She couldn’t admit that she had hardly been able to wait for the next time they met, hoping he’d want to do the same. She’d been so thrilled and flattered, and eager to join him when he’d taken her out on to a terrace and kissed her full on the lips. They’d put their arms round each other and it had felt like heaven.
All she’d been able to do was stammer, ‘But he kissed me...’
And her father had thundered she was going to end in hell for such wanton behaviour. He’d whisked her straight back to Stanton Basset where, in order to save her soul, he’d shut her in her room on a diet of bread and water, after administering a sound spanking.
As if she hadn’t already suffered enough. Harcourt had made her fall in love with him, had made her think he loved her, too, had then coldly turned away from her and started going about with Lucasta Delacourt. She’d been convinced he must simply have been making sport of her, seeing how far from the straight and narrow he could tempt the vicar’s daughter to stray.

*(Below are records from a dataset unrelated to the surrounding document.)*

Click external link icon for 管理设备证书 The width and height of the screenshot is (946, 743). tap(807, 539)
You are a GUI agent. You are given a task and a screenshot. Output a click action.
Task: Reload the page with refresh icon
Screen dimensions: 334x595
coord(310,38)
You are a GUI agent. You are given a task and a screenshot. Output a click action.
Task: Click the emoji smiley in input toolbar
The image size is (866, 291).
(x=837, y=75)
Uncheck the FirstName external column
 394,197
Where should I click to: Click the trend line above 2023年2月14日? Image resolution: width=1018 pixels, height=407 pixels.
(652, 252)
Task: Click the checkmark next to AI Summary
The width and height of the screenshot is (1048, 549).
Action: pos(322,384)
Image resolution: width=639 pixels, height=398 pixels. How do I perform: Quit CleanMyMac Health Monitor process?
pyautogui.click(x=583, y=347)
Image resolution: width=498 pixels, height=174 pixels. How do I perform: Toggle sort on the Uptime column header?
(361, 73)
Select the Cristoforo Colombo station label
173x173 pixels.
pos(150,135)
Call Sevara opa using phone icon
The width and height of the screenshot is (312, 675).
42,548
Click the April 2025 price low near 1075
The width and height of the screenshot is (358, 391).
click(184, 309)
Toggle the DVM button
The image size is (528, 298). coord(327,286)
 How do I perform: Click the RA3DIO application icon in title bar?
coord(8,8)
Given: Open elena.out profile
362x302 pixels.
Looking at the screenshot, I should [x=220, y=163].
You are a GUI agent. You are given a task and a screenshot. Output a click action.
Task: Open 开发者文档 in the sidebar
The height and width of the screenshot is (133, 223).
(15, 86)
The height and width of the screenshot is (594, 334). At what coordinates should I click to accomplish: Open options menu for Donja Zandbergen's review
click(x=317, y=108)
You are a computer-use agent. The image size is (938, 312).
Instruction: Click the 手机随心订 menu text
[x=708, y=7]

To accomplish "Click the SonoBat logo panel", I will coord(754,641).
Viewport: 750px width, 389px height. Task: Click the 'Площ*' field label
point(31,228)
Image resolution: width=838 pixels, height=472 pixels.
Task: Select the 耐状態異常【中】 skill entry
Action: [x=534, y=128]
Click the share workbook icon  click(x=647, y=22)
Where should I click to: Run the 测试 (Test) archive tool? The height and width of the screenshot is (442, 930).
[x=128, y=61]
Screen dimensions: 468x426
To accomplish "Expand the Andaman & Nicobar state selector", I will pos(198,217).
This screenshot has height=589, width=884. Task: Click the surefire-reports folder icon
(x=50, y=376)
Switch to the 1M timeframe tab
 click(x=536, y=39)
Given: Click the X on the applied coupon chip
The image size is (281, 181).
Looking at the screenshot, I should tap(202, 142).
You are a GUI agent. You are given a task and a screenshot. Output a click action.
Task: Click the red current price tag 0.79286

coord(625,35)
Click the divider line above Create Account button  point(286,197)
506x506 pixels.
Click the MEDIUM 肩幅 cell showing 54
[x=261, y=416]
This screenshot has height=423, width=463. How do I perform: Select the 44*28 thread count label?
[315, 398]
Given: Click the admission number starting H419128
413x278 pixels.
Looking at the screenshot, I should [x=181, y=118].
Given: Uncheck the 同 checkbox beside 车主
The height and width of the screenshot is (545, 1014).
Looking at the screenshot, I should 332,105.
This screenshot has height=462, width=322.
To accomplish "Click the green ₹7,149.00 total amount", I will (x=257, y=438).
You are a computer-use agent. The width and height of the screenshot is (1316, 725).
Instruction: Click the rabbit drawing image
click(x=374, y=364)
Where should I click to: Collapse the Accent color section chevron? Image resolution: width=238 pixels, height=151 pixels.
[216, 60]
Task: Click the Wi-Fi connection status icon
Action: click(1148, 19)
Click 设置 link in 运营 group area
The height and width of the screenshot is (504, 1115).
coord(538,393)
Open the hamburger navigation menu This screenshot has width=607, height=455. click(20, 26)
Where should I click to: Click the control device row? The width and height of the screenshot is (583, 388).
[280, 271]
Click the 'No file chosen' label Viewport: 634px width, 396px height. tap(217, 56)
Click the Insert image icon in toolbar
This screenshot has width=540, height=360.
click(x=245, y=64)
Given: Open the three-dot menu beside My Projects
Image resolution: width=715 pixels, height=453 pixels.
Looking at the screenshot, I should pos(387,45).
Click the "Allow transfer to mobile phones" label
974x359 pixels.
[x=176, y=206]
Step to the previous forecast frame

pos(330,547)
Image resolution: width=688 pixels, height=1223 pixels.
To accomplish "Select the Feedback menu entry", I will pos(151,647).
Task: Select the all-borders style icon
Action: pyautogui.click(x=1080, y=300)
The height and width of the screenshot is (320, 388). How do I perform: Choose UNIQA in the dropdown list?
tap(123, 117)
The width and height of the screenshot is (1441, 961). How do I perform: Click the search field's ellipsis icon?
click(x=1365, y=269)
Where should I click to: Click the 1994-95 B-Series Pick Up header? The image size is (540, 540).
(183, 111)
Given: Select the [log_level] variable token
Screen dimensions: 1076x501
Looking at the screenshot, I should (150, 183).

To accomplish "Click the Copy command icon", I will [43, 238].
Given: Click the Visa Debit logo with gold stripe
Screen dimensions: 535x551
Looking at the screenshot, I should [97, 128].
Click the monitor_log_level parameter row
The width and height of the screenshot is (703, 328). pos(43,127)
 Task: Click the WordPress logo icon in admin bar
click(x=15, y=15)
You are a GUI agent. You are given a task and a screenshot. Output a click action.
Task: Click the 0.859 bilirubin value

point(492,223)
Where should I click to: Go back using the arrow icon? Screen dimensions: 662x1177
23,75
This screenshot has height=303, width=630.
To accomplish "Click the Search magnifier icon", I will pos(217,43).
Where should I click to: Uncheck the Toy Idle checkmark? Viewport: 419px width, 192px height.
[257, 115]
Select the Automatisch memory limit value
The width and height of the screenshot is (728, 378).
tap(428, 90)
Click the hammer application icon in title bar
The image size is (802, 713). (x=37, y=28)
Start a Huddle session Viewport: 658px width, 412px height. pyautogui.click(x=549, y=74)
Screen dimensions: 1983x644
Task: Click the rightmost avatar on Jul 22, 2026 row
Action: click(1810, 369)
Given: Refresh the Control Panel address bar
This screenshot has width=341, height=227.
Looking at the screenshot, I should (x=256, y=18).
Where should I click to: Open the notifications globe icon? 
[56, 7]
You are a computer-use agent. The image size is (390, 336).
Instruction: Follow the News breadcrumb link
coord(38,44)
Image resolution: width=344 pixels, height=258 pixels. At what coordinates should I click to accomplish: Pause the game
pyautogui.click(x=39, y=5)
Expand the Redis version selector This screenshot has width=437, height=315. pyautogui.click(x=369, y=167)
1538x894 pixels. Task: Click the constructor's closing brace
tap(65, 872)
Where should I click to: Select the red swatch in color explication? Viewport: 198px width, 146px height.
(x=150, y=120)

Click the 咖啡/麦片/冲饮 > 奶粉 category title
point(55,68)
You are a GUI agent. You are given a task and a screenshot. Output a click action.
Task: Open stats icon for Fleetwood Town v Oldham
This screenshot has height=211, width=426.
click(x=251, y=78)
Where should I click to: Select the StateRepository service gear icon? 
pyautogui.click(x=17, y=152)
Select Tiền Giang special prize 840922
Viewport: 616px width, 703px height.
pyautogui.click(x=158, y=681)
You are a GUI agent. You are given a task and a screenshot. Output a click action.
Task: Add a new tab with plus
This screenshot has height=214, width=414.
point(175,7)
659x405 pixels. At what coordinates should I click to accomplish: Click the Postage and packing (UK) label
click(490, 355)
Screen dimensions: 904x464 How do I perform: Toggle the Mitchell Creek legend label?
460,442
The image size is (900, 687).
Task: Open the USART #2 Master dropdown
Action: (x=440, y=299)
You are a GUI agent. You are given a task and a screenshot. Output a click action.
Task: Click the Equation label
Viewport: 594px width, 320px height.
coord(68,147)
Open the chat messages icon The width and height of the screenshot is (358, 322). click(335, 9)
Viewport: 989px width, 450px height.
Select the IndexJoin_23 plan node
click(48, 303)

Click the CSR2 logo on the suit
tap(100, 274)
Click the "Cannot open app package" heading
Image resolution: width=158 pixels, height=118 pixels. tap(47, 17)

For a while she’d felt as though her whole world had collapsed around her like a house of cards.
Eventually they’d let her out of her room and told her she could eat meals with the rest of the family again, but she had no appetite. She stumbled through her duties about the house and parish in a fog of misery that nothing could lift. Then her mother, rather than offering her comfort, had rebuked her for setting a bad example to her younger sisters.
Her father might have accused her of being a trollop, but her mother had heaped even more crimes upon her head. She’d accused her of being vain and self-indulgent, of getting ideas above her station...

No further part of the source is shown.